Work task: Edit the records from the line containing "The height and width of the screenshot is (900, 1366)." down to the line containing "center [767, 276].", both included, replacing "What do you see" with "Which element is shown" and leaving everything else unchanged. Return only those lines, with the pictures left out.

Extracted records:

·····

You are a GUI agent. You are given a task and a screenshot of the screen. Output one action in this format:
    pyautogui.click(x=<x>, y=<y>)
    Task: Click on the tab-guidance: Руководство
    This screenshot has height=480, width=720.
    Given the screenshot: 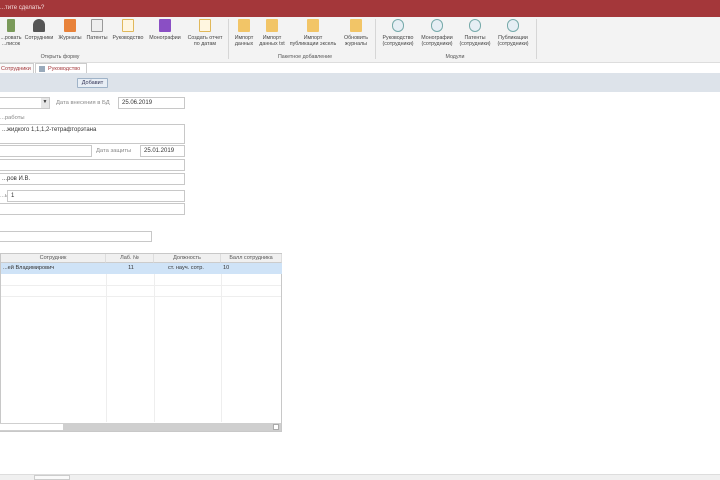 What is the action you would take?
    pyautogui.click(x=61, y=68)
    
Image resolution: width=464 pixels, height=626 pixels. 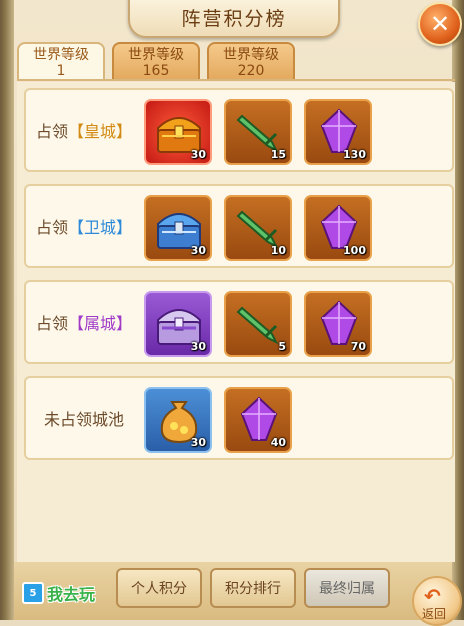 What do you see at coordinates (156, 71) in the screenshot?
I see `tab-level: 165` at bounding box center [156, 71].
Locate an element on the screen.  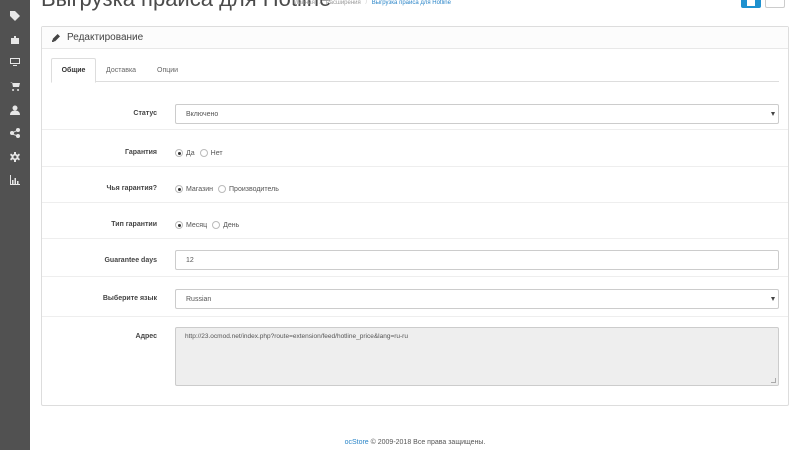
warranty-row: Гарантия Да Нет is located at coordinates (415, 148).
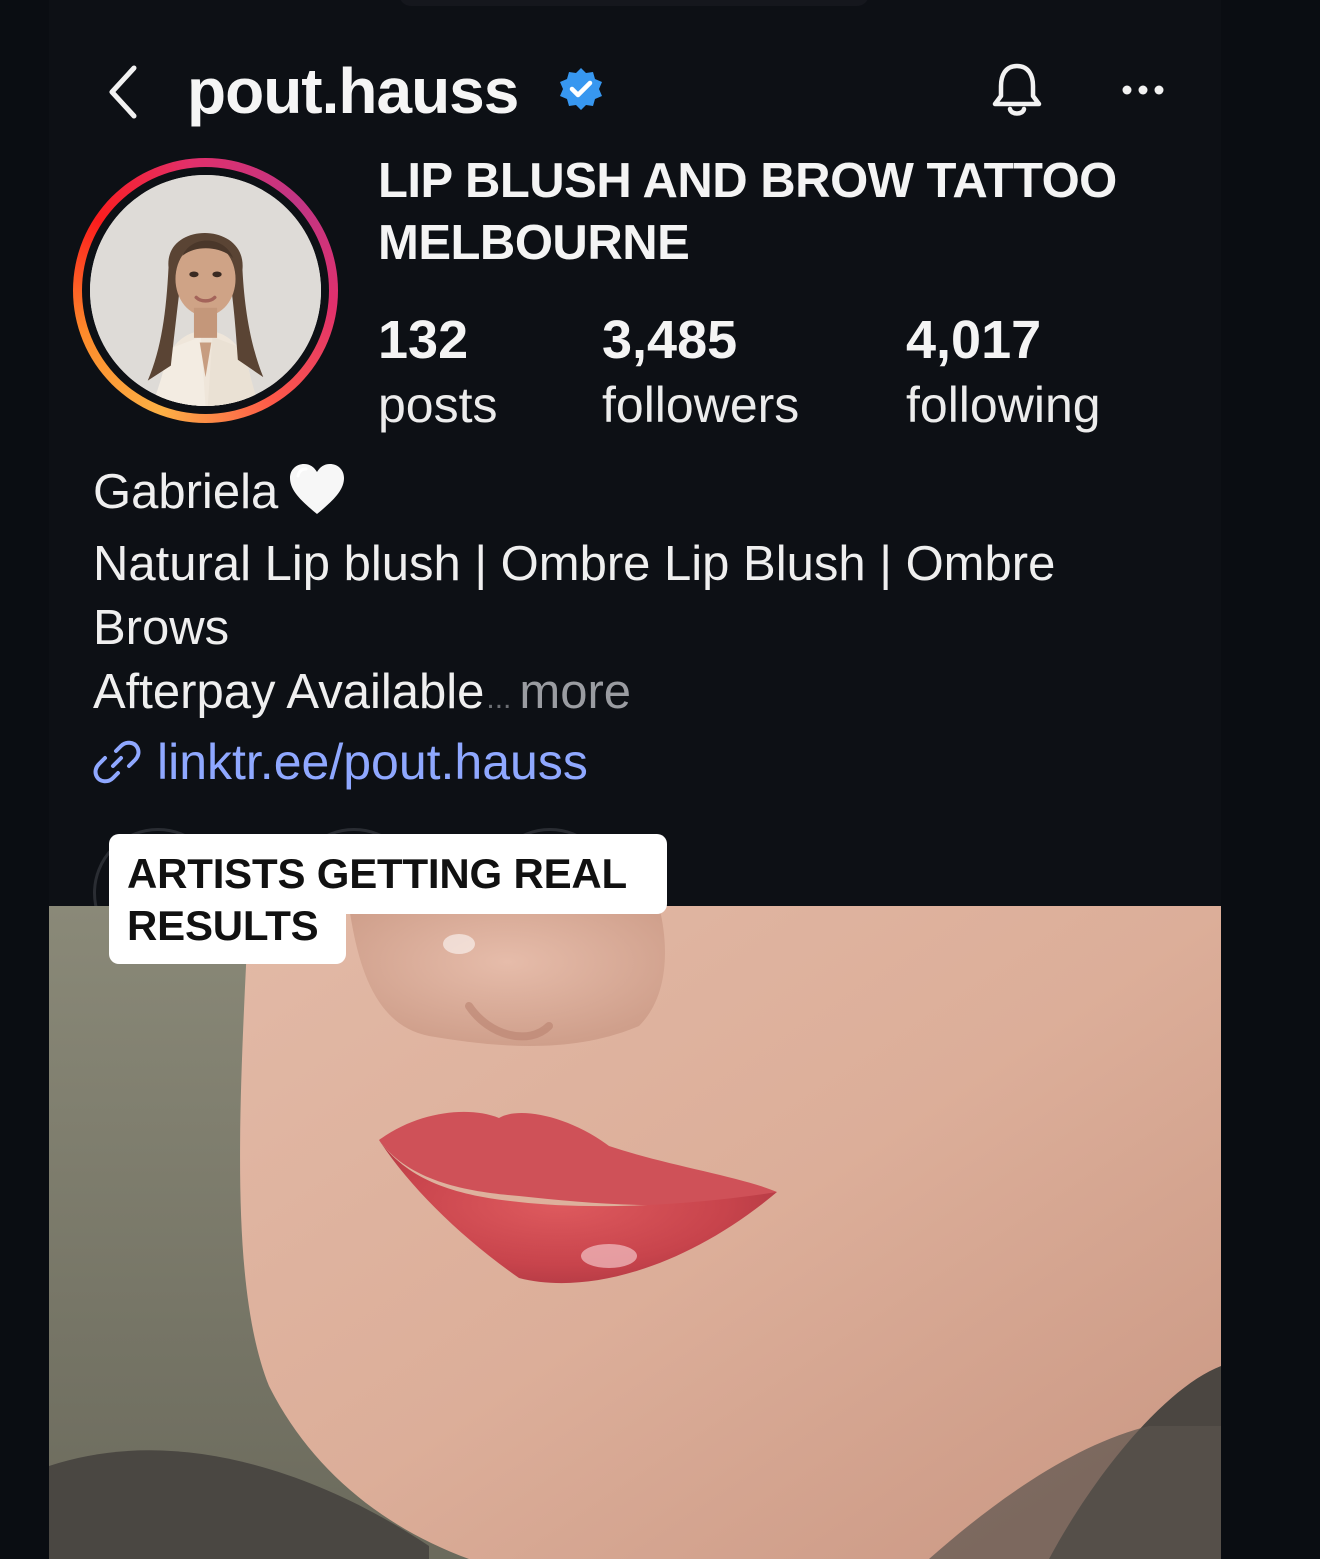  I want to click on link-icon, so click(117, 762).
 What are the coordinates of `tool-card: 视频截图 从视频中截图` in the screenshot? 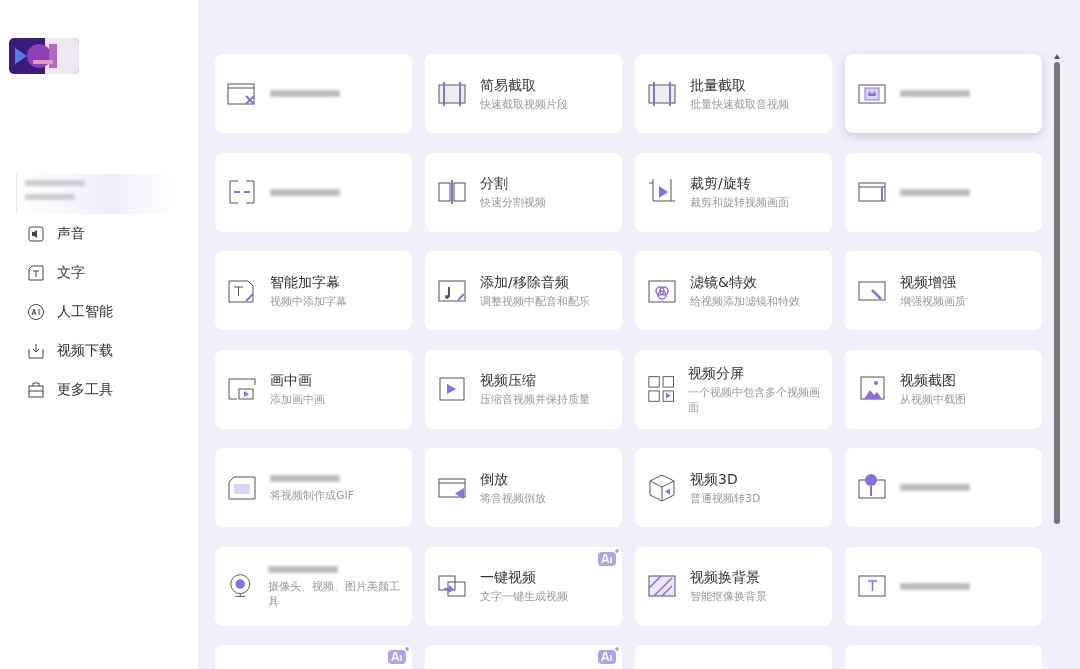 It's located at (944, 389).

·····

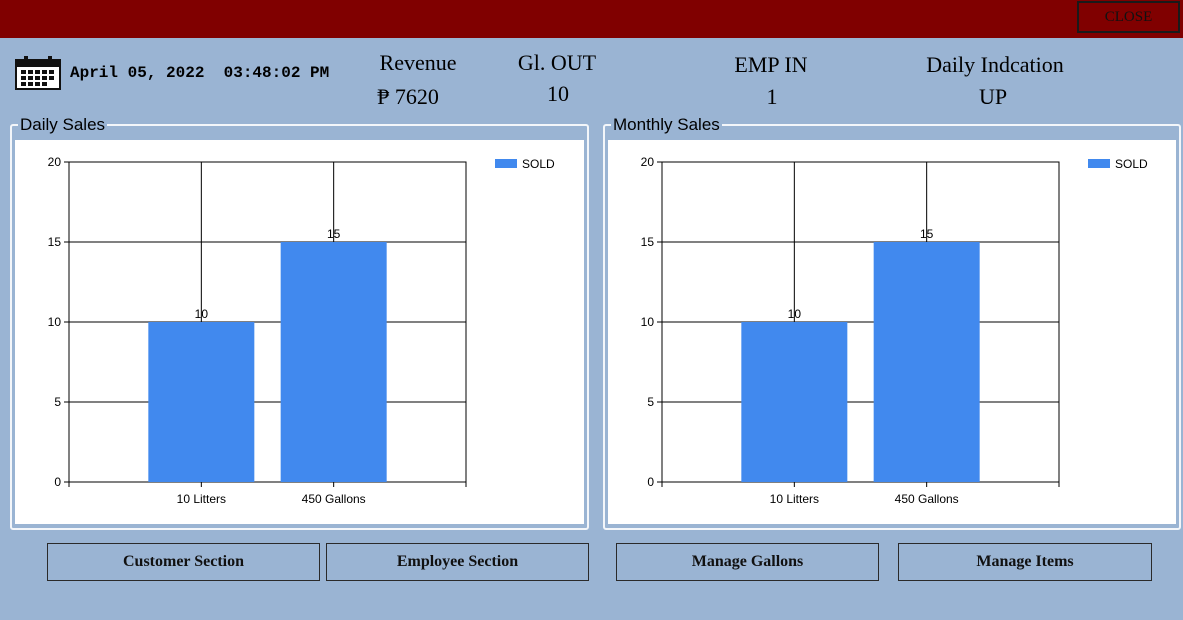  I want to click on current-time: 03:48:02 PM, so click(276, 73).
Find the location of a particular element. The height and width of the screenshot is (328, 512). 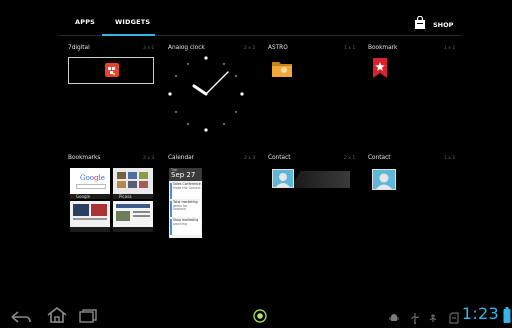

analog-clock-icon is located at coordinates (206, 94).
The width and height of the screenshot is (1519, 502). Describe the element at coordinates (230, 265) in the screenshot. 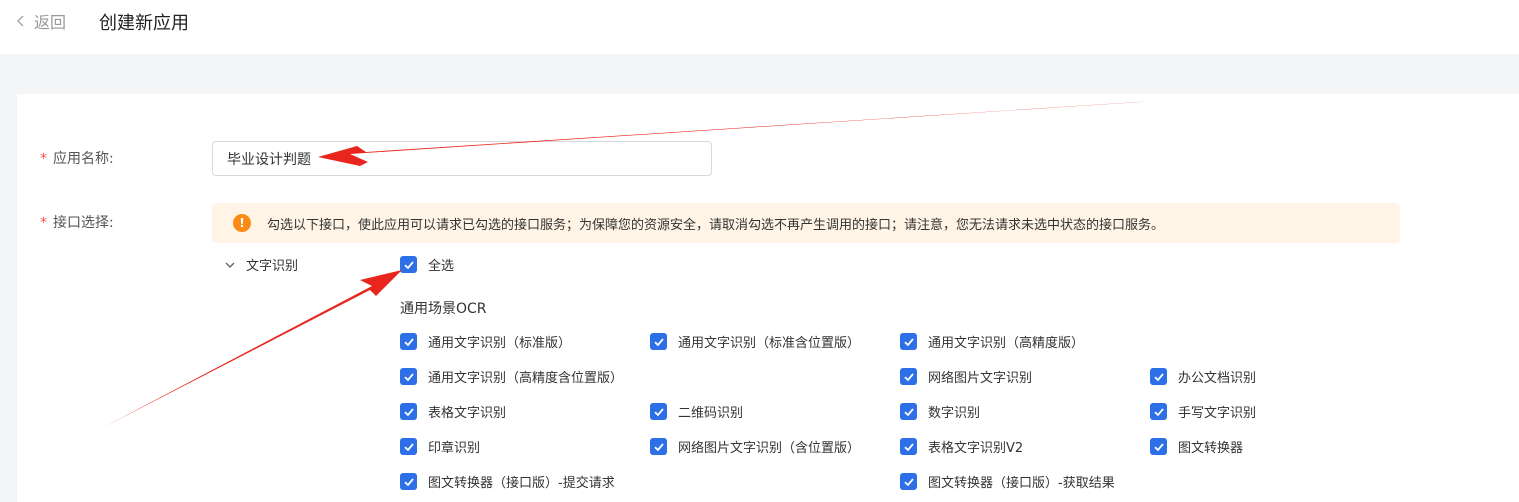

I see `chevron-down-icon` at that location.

·····

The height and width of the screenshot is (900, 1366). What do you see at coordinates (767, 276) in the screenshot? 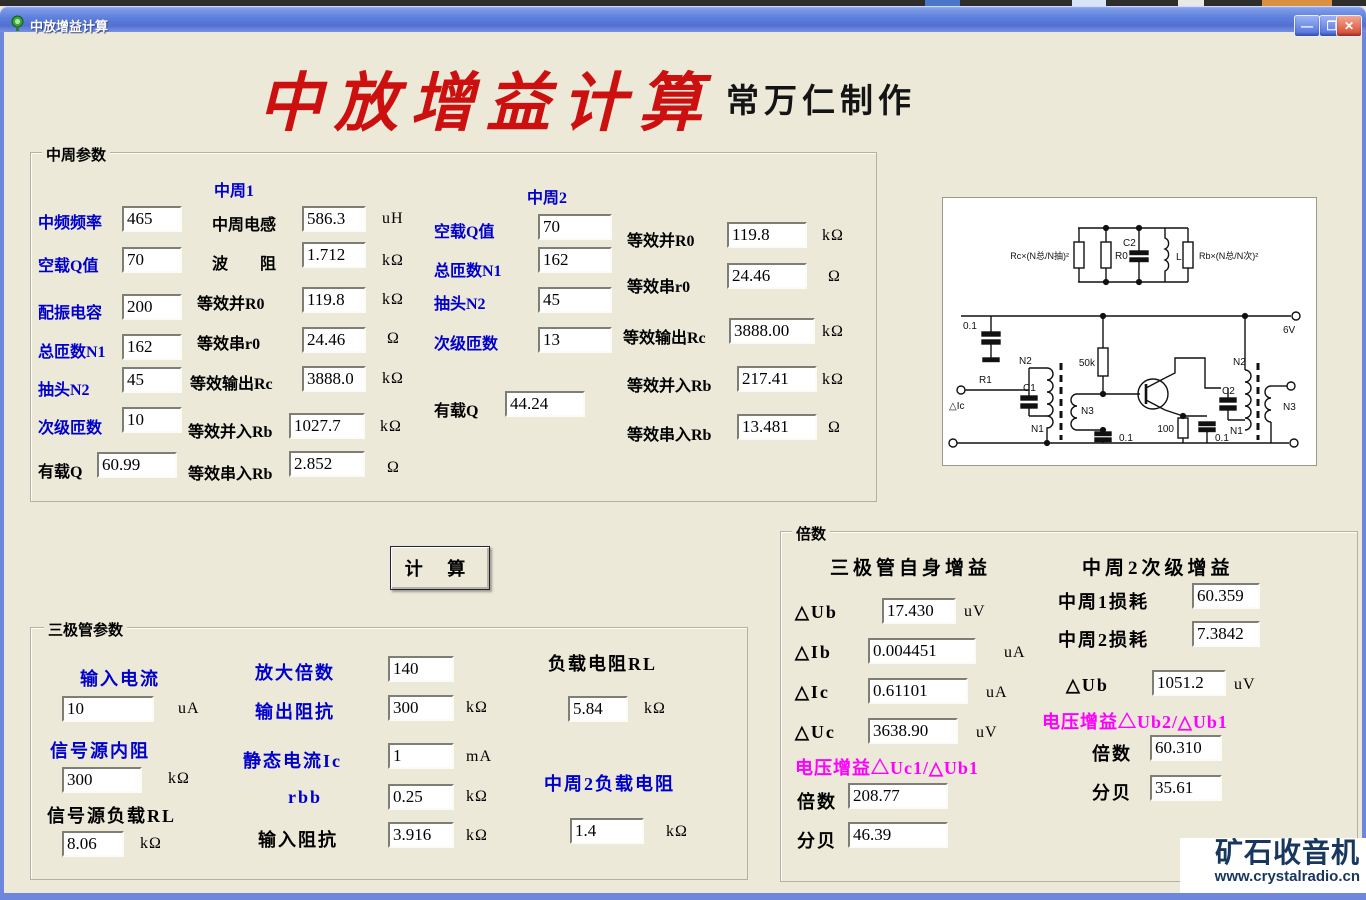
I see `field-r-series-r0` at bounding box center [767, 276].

·····

Output:
The height and width of the screenshot is (900, 1366). Which element is shown at coordinates (767, 276) in the screenshot? 
I see `field-r-series-r0` at bounding box center [767, 276].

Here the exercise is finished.